En effet, au quartier Lambanyi centre, domicile de Caleb Kolié, des témoins affirment que des meubles, des habits, des documents importants, d'importantes sommes d'argents, etc. sont complètement calcinés. Emportés par un incendie qui s’est déclenché, sans qu’on sache comment, en plein jour, ce jeudi 20 janvier 2011. Situation quasi-identique chez Siré Dieng, le lendemain. A la différence que, cette fois-ci, le quartier est Kipé, dans la même commune de Ratoma. Là aussi, les flammes ont presque tout emporté. Provenant d’une des chambres de la maison, elles ont consumé l’ensemble des mobiliers, matelas, Habits et autres objets de la maison. Là également, l’origine du sinistre demeure encore inconnue. Seule satisfaction, des pertes en vie humaine n’ont pas été enregistrées
Mais on est à se demander comment expliquer la troublante coïncidence de cet incendie chez les deux journalistes presque simultanément. Qui plus est, en pleine journée. Ce qui amoindrit les soupçons sur la responsabilité d’EDG. Etant donné que le courant en plein jour, ce n’est le plus fréquent à Conakry. Or, on ne dispose pas d’autres pistes qui soient susceptibles d’expliquer la simultanéité de ces deux sinistres.

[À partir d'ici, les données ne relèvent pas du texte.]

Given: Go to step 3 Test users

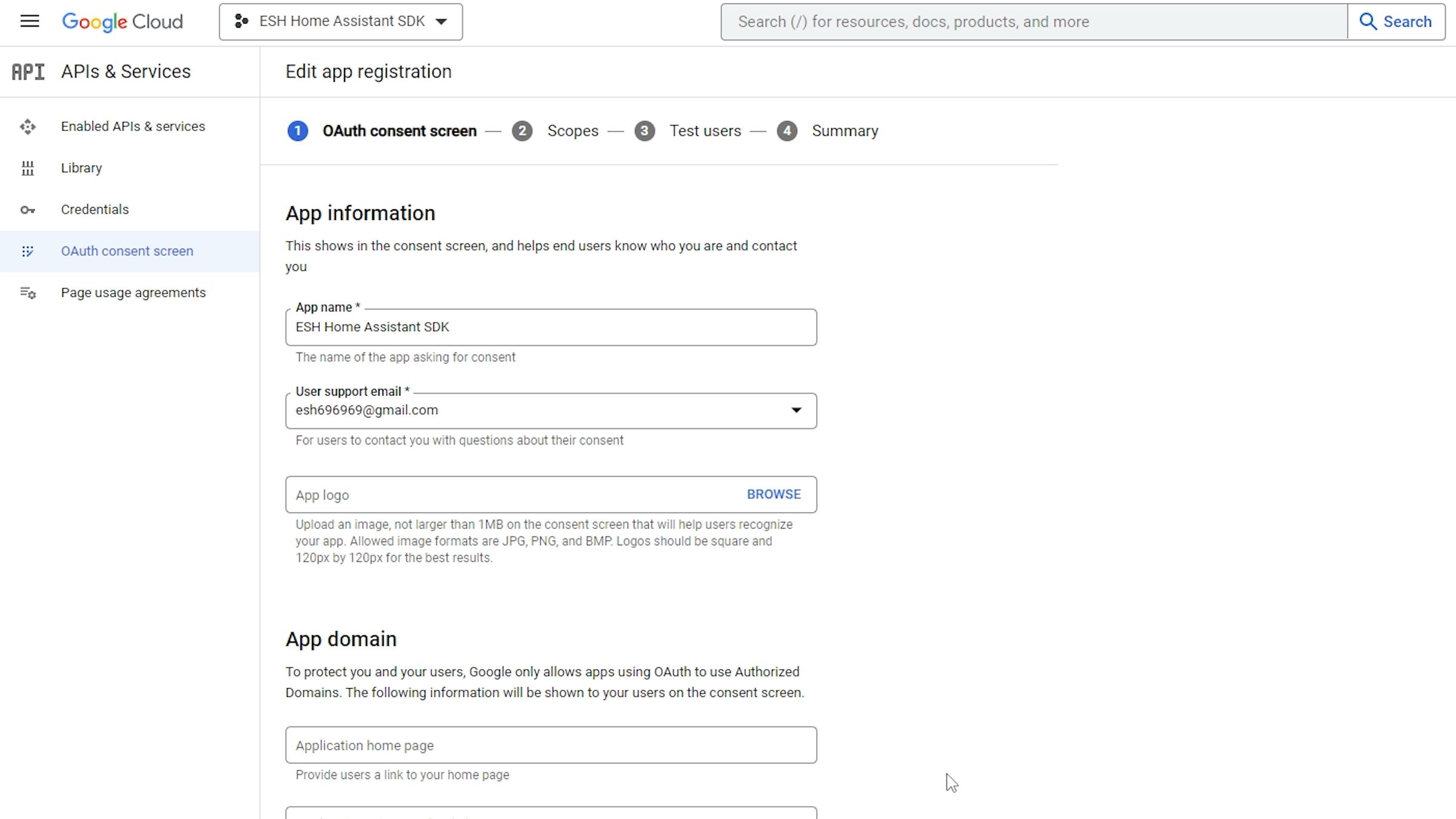Looking at the screenshot, I should click(704, 131).
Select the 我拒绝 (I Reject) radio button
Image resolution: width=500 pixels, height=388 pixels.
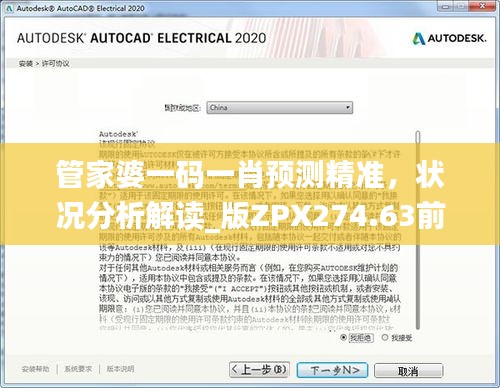[343, 338]
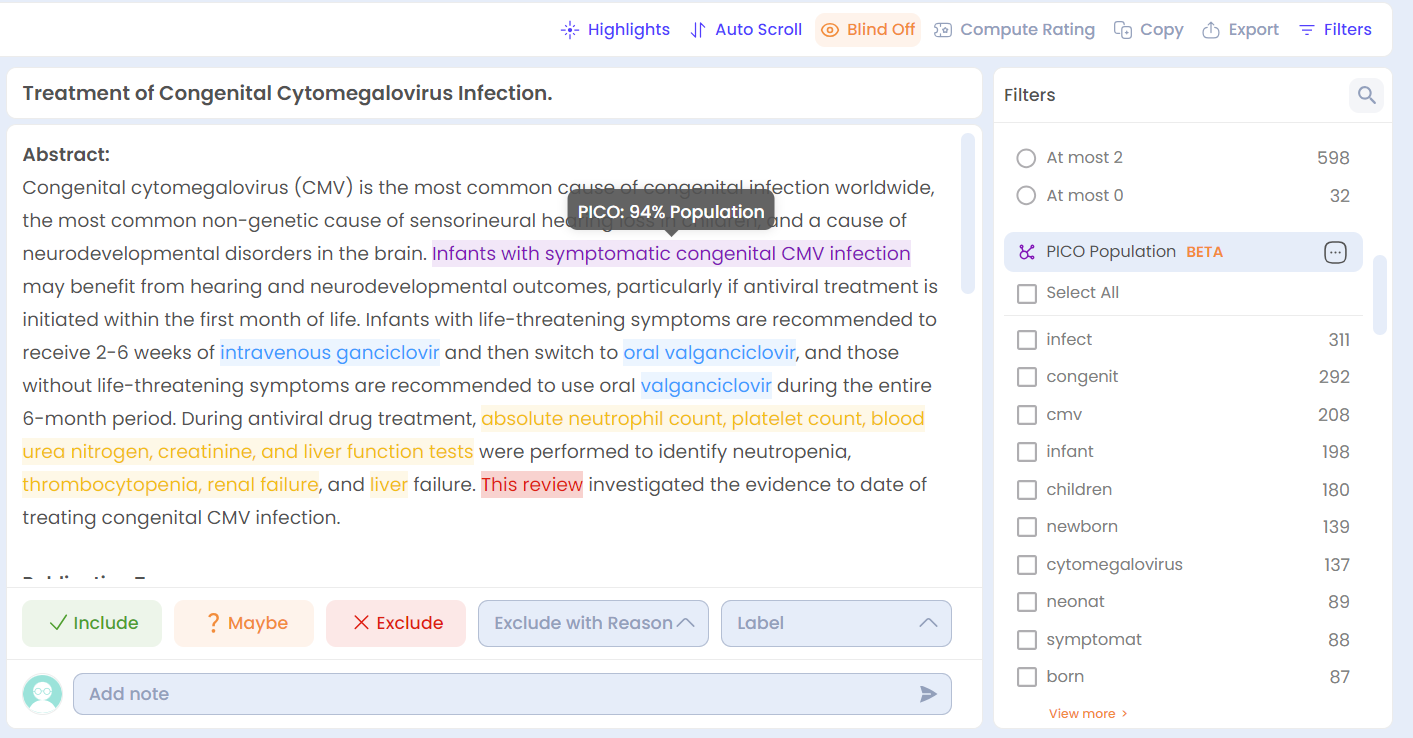Click the Copy icon in the toolbar
The image size is (1413, 738).
(1121, 29)
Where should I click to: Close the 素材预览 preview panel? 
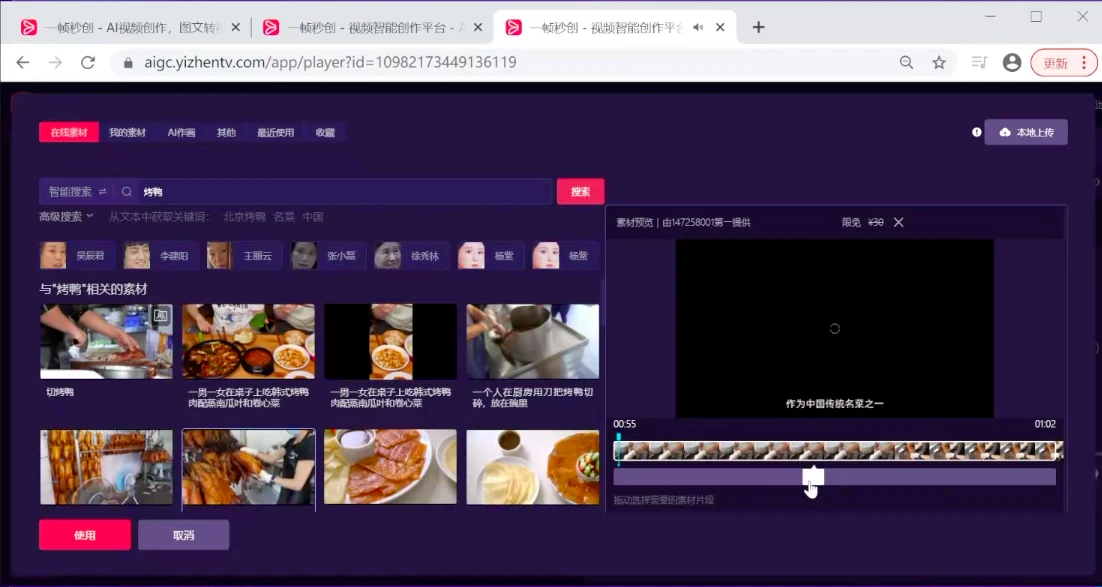pyautogui.click(x=898, y=222)
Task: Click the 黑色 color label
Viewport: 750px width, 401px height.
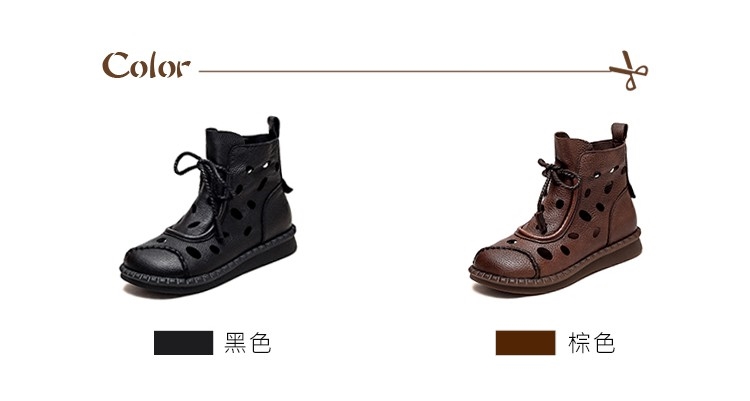Action: [x=248, y=343]
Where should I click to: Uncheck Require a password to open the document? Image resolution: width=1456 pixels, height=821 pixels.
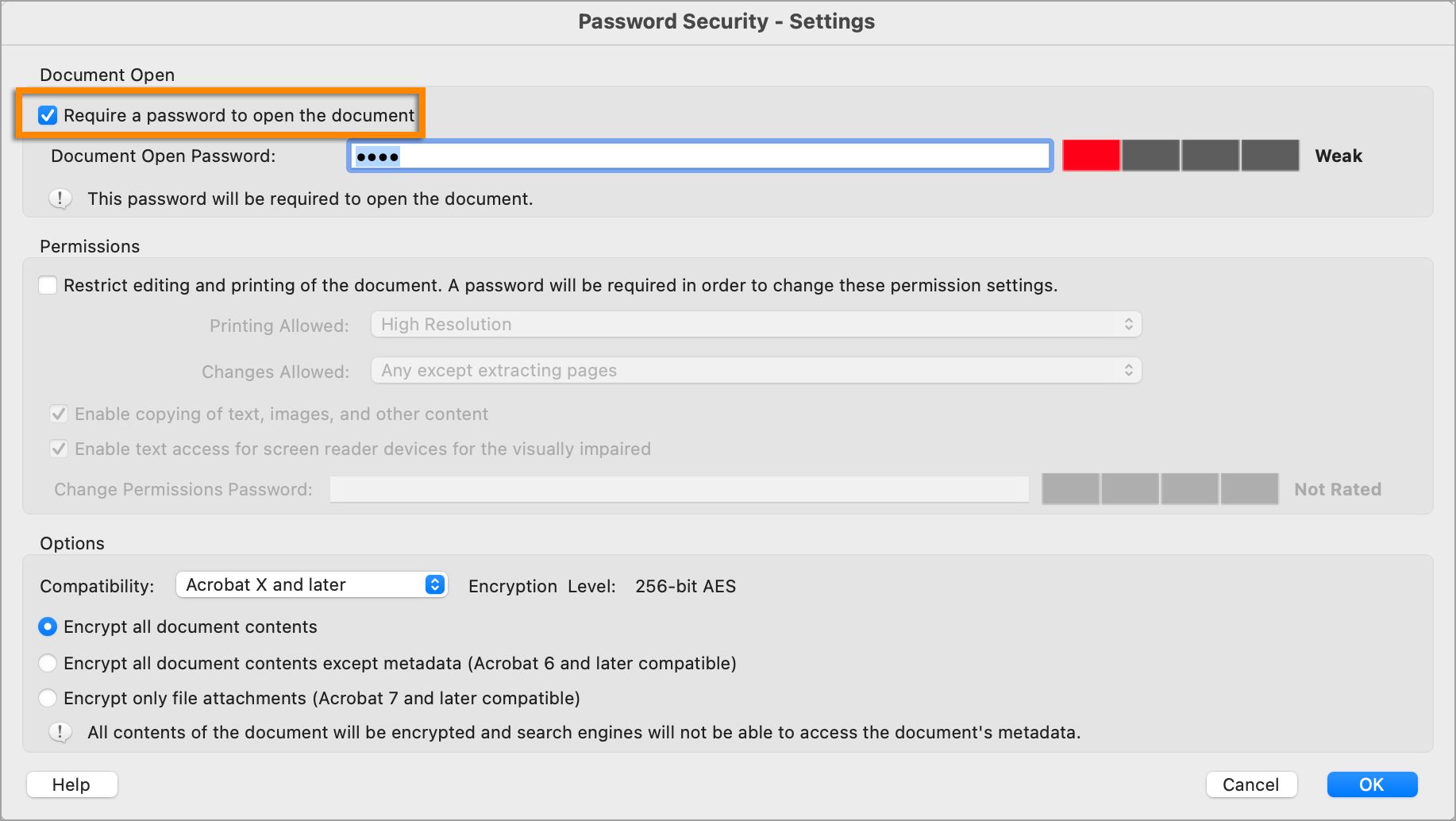coord(48,115)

En effet, pour peu qu’on sache, les deux confrères sont de tendances politiques plutôt contraires. On sait Caleb très proche de l’ex-chef de la junte, le capitaine Moussa Dadis Camara. Ce qui pourrait, vu les récentes évolutions, le rapprocher du président Alpha Condé. Pendant que pour ce qui de Siré Dieng, de petits malins avaient réussi à établir, pendant la campagne électorale du premier tour, ses préférences en faveur du candidat malheureux, Cellou Dalein Diallo. Sans oublier que le mal peut être d’origine criminelle ou accidentelle. Il restera alors la question concernant le fait toutes les victimes sont des journalistes et le fait que il a eu lieu à un jour d’intervalle.
Ce qui revient à dire que ces incendies demeurent dans le flou total. C’est donc aux services en charge de l’enquête qui sera diligentée, d’éclairer l’opinion.
En attendant, la seule certitude, c’est que les victimes sont dans le besoin et nécessitent le soutien moral et matériel de chacun et de tous.